Mustache lust can only end in frustration

10 May

My son is nine and for the last couple of years he has been talking about how cool it’s going to be when he is old enough to grow a mustache.  Huh?  I don’t even really know how he found out about them.  Sure, when I was a kid it was the seventies and all the best leading men had tricked out upper lips.  The most iconic ‘stache of the era probably belonged to Burt Reynolds.
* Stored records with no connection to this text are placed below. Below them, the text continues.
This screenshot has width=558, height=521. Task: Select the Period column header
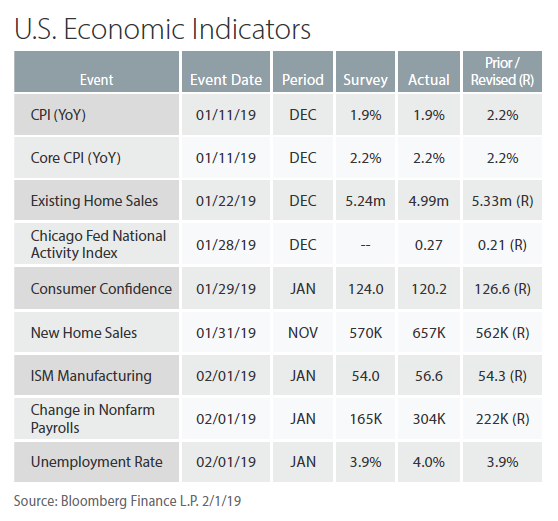303,72
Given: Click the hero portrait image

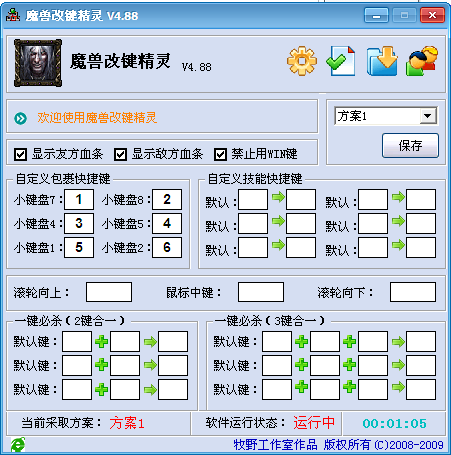Looking at the screenshot, I should click(38, 63).
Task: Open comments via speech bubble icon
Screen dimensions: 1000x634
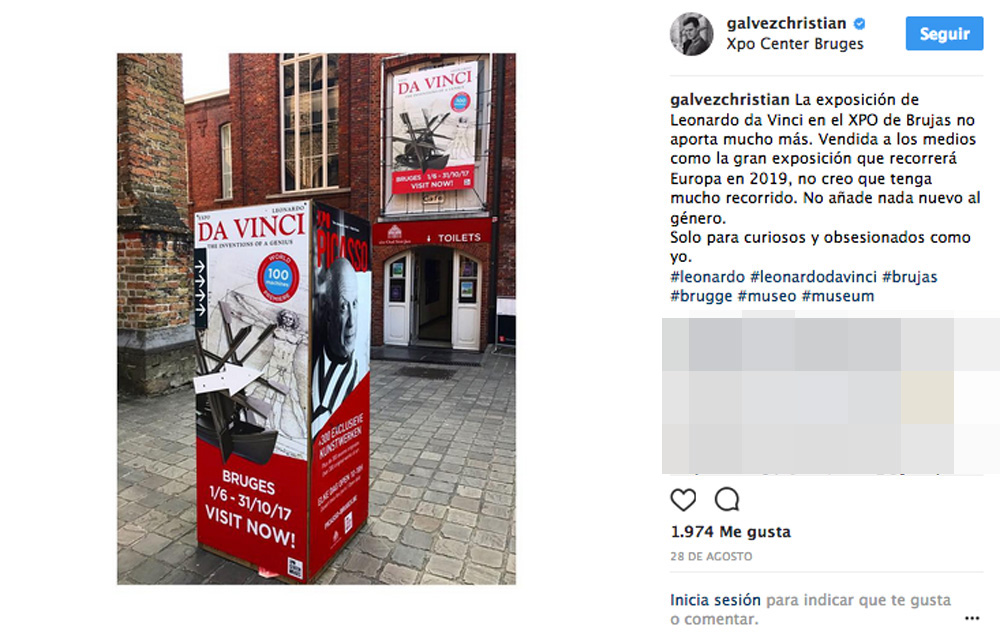Action: pos(727,499)
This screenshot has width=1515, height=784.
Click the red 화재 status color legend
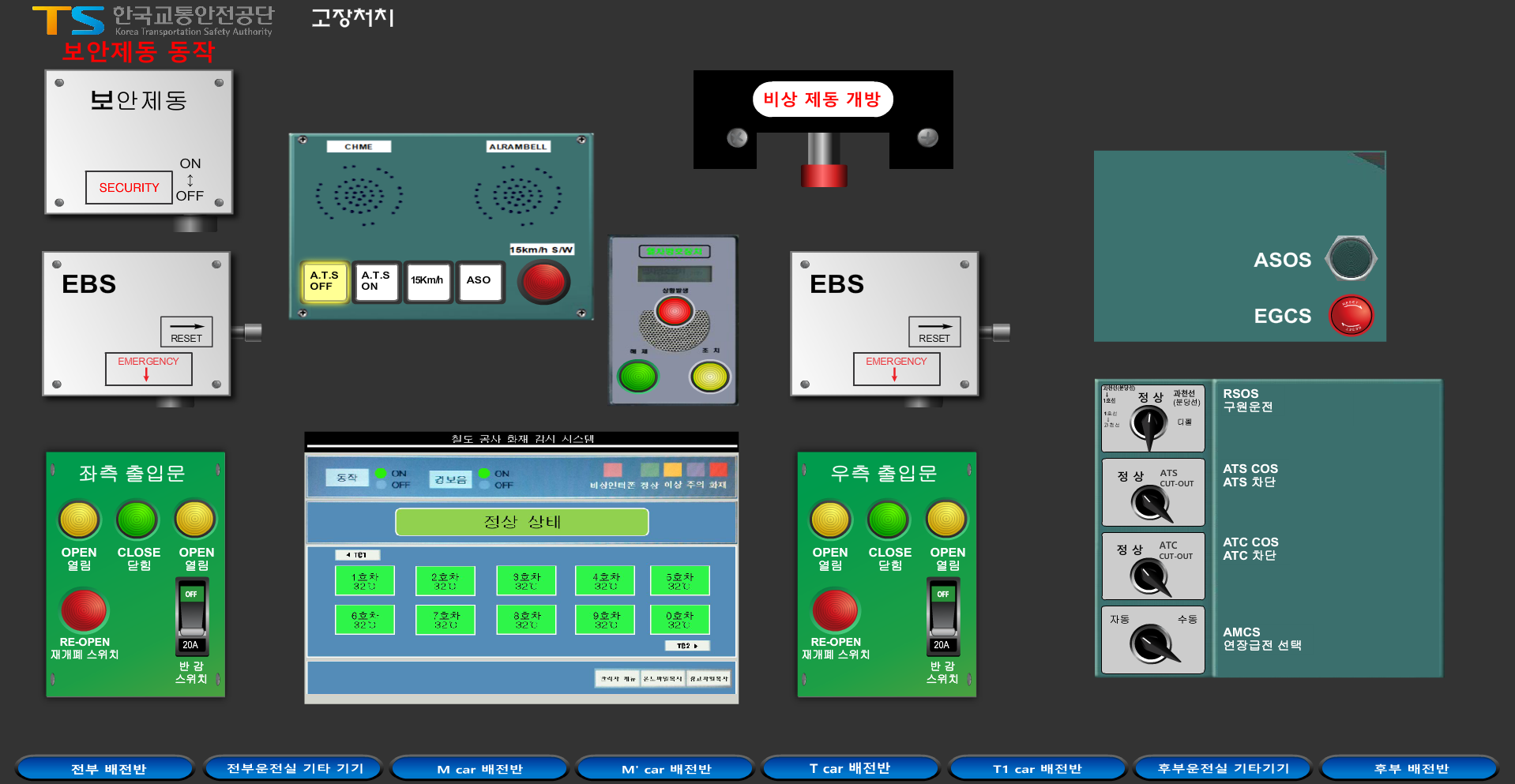point(718,470)
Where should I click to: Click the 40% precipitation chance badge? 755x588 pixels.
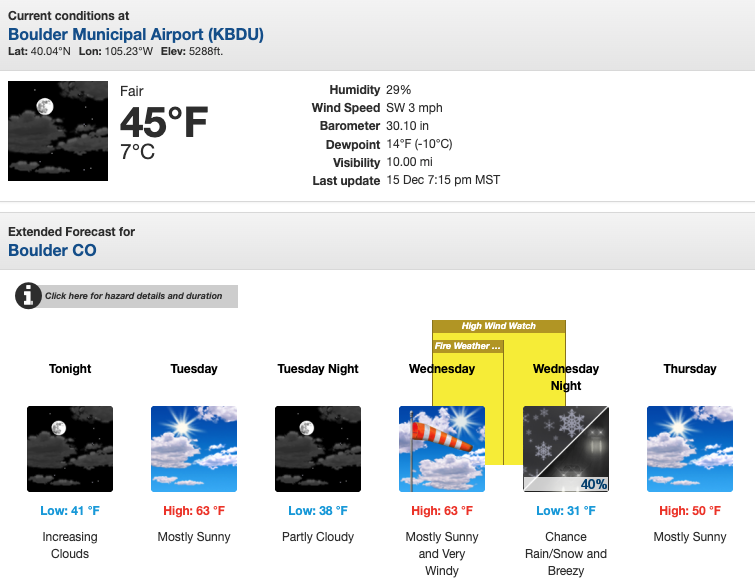594,484
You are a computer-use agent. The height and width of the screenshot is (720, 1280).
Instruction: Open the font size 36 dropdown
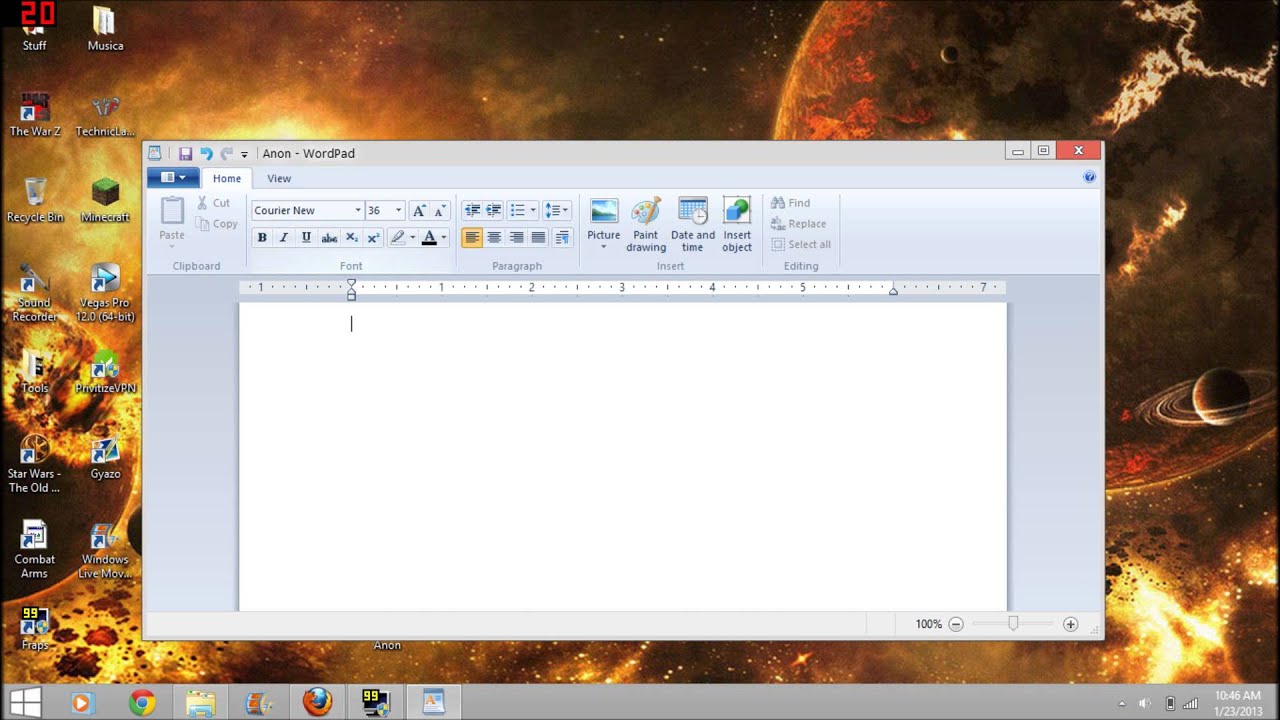pos(398,210)
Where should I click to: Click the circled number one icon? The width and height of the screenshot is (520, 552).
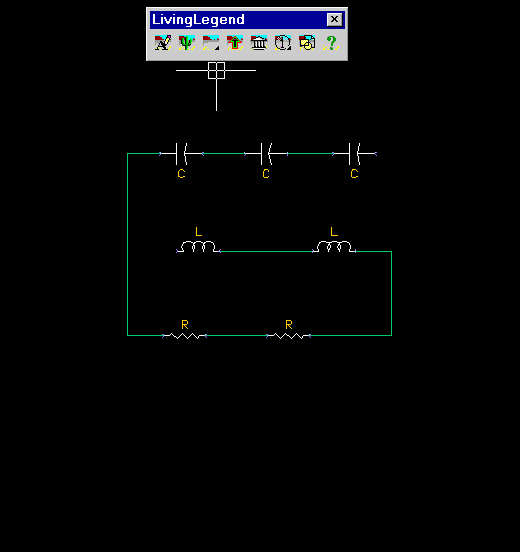(283, 43)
Burt's Chevron moustache made every 1970s house wife swoon

Currently, mustaches seem to be relegated to rapists, hoods and Arabs.  How on earth does my child develop a desire for mouth hair based on that cross-section???  In the nineties there was a brief groover fascination with goatees, but I think it’s over now.  After many cleanly shaven years there has been a slight facial hair renaissance.  But it’s not mustaches and it’s not good.  There is the whole douche baggy facescaping thing that seems to be favored by steroid enthusiasts, Mexicans and shitty R&B vocalists…

Dork from Color Me Badd

And just very recently I have been noticing a ridiculous number of hipsters in their early twenties rocking the Zach Galifianakis look.  At first, because it’s spring, I thought there were just a lot of dudes growing out their Old South beards.

So, when the boy and I were talking about his future mustache I asked him what kind he would have.  In complete sincerity he said he wanted one that he could put wax in and curl.  I got a mental picture of Husker Du bassist Greg Norton, who rocked what I considered a serious ‘stache in the early eighties.

Totally punk rock

But that’s not what HotTub has in mind.  He wants to grow something more like this… Whaaa?  A true handlebar is going to be a problem.  The boy is blonde.  A good handlebar has got to be black.  At best he may be able to eek out a scum ‘stache like former Atlanta mayor turned ex-con, Bill Campbell.

The mustache that molested city government

Thank you Jesus, that he will never be able to grow one of these flavor savers…

I am the Walrus, koo koo kachoo

It’s called a Walrus and has served as a soup strainer for Albert Einstein, Ted Nugent, Ned Flanders and Wilford Brimley.  I’d actually be thrilled if the boy could grow one of these by the time he’s thirteen.  It would insure against any kind of sexual activity.  No one would want to go near something like that.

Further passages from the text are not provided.